## Material supplied
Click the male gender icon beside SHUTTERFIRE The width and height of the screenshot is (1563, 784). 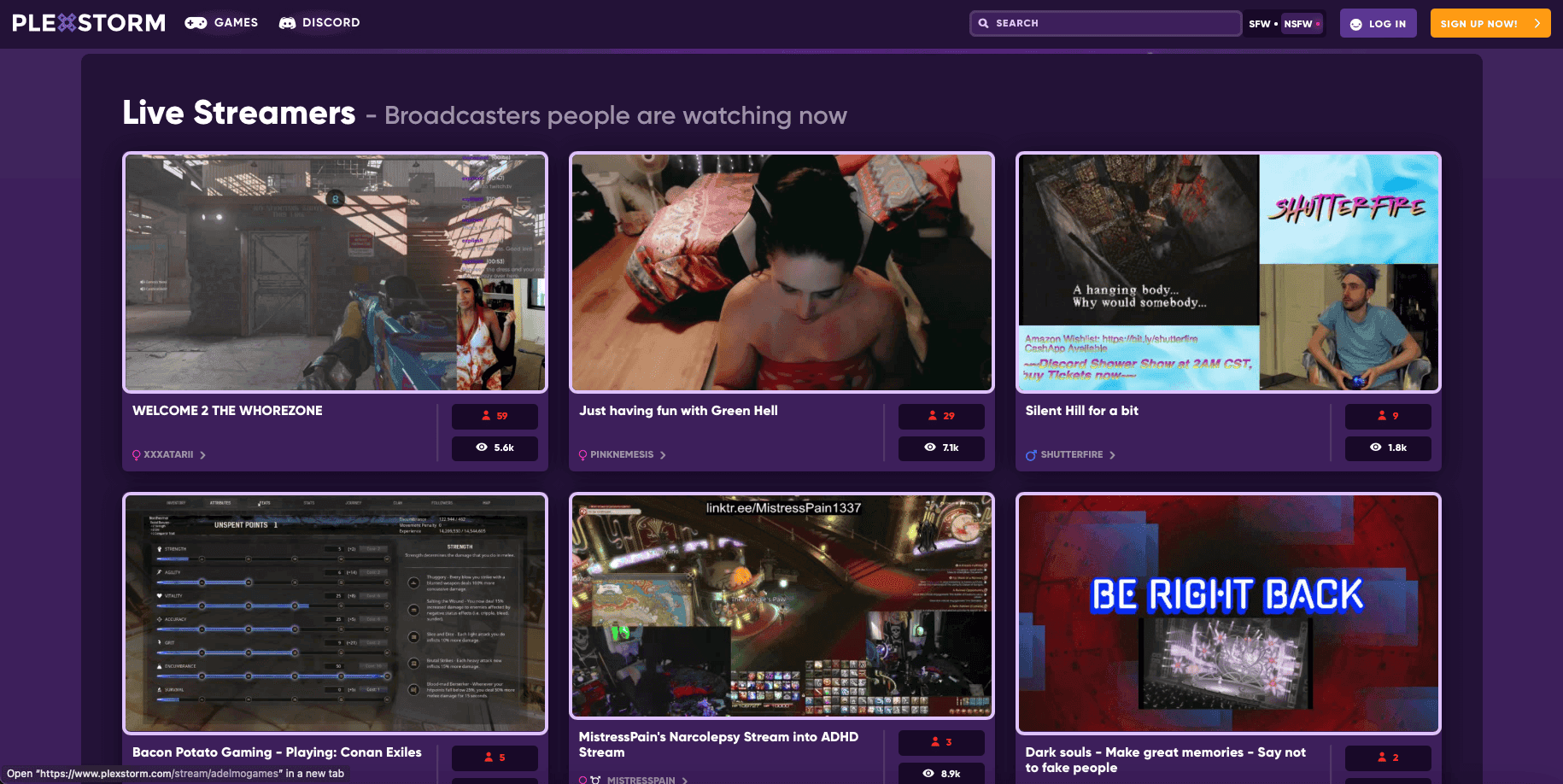(1031, 455)
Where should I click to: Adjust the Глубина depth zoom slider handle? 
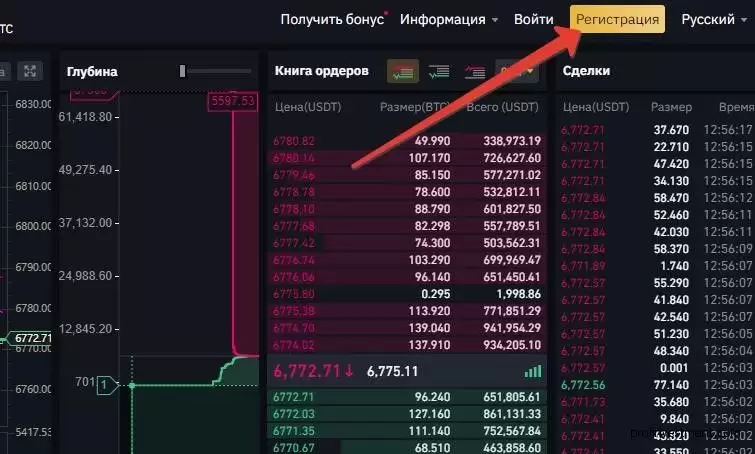click(x=182, y=71)
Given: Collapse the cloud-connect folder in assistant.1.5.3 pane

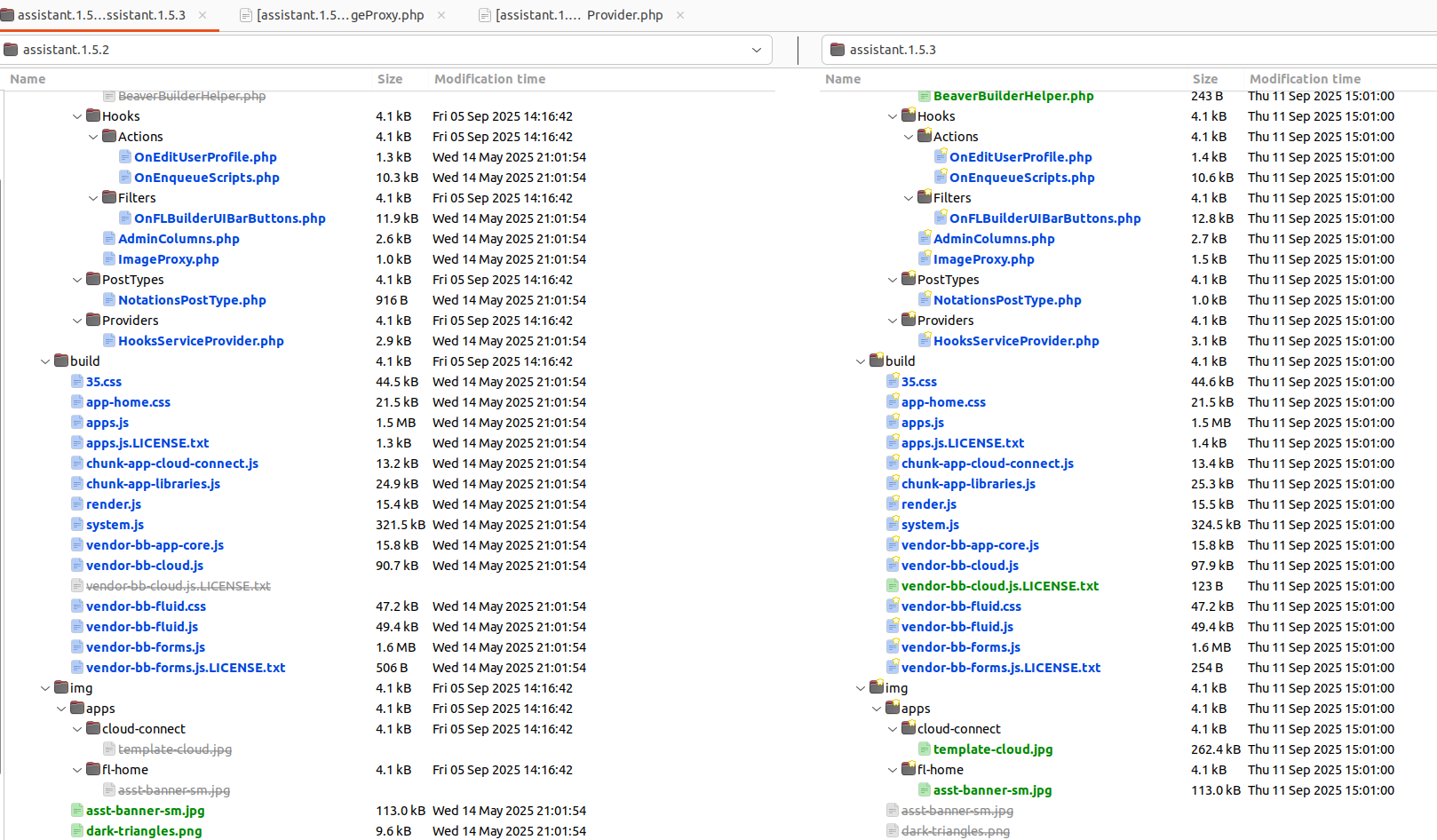Looking at the screenshot, I should [x=893, y=729].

## Action item
Beginning with the line that contains "Where should I" and ending with the last line of the data above, output those lines exactly and nothing more, without any pictures.

## Solution for this task
Where should I click to: Adjust the Глубина depth zoom slider handle? 
click(x=182, y=71)
Given: Collapse the cloud-connect folder in assistant.1.5.3 pane

Looking at the screenshot, I should [x=893, y=729].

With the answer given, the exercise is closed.